That sucked more than anything has ever sucked.
If I ever say to you “Hey, I’m going to go do a 97 mile road race with lots of climbing,” pistol-whip me into a three-day coma.
Please.
Because Tour of the Hilltowns sucked more than anything has ever sucked in my five years of bike racing. I have never cracked so badly in a bike race. I fell apart worse than the Tacoma Narrows Bridge (yes, I was just watching Modern Marvels).
For your viewing pleasure, here is the course profile with my annotations (click on it!):
It got to the point where I would be riding up the final hill (where I was going ten miles an hour), and I wanted to stop, sit on the side of the road and cry. My legs were wrecked, my spirit was broken, and all I wanted to do was drive my car and my bike directly to a pawnshop and drink all the money that I would get for it.
Even today, walking up the stairs of my apartment, my legs hurt. Still.
I don’t know who won my race, and, frankly, it doesn’t matter. Because by the time I had finished, they had probably taken a shower, had lunch and gotten halfway through writing a dissertation on Dostoyevsky.

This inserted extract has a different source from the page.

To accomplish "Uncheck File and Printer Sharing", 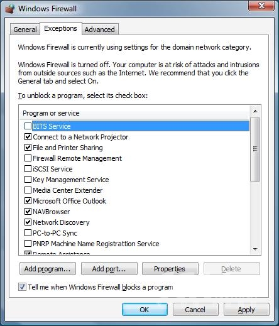I will pos(28,148).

Things that were going through my head during the race:
- Creating lyrics to the song “Bike Racing Sucks” – which are “Biiiike racing sucks. Oooooooh bike racing sucks,” repeated infinitely, or until you catch the group at the base of a monster climb.
- Thinking about the best way to sell my bike – eBay as a whole bike, or a frame and group set? Craigslist? Selling it to someone on the UNH team?
- Wondering how I should spend the upcoming week – Completely demoralized, off my bike and drunk; or motivated to improve and getting in good training?
- The song “Rage!” by Chromeo.
- Hoping that more people give up – if that happened, I’d have more friends to ride with.
- How good my post-race Baconator was going to be
So, yeah, that was a ton of fun.
Time to put Tour of the Hilltowns in the “don’t do again for a really long time” pile of races.
p.s. Dear other teams that I might try to get on…I’m a really strong racer. Really. I swear.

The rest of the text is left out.